(DATASET)

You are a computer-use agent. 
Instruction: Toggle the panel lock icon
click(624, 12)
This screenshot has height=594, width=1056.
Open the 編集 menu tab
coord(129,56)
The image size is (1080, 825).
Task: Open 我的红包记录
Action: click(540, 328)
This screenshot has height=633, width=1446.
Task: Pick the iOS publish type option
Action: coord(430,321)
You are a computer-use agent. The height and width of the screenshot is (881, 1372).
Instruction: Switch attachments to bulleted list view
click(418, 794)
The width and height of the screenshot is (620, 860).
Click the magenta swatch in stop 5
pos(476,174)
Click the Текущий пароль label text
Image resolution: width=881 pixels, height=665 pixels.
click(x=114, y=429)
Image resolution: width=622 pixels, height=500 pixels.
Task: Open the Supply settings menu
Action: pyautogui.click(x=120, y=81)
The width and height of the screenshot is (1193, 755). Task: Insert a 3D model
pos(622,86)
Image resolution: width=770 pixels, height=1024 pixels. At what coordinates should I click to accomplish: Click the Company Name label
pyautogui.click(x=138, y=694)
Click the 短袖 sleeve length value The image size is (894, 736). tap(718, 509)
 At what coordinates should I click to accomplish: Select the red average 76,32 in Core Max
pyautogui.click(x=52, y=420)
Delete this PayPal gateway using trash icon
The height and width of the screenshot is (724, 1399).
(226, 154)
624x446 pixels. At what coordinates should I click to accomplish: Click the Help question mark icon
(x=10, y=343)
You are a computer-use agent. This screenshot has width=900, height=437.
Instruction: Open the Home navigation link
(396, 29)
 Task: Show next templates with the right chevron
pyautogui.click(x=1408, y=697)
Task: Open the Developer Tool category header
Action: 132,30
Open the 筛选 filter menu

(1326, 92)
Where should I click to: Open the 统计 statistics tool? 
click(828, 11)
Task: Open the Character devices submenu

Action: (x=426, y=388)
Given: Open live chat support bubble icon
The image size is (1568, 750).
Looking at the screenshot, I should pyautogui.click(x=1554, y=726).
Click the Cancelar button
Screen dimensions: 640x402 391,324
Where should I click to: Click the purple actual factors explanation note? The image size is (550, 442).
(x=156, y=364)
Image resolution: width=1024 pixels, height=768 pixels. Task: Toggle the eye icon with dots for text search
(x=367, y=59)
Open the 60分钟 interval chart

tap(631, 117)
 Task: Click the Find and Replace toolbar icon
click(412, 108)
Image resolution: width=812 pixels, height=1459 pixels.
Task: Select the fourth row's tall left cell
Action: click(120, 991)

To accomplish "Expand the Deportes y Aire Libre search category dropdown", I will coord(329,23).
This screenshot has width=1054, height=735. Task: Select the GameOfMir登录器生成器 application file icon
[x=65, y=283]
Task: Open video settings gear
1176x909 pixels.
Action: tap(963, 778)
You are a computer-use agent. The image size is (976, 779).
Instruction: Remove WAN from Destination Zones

(End DATASET)

**YOUR OBJECTIVE:**
Pull each line containing "computer" from the records.

**SOLUTION TO THIS PROBLEM:**
You are a computer-use agent. 
You are a computer-use agent. The height and width of the screenshot is (881, 1372).
You are a computer-use agent. This screenshot has width=900, height=437.
You are a computer-use agent. The image size is (976, 779).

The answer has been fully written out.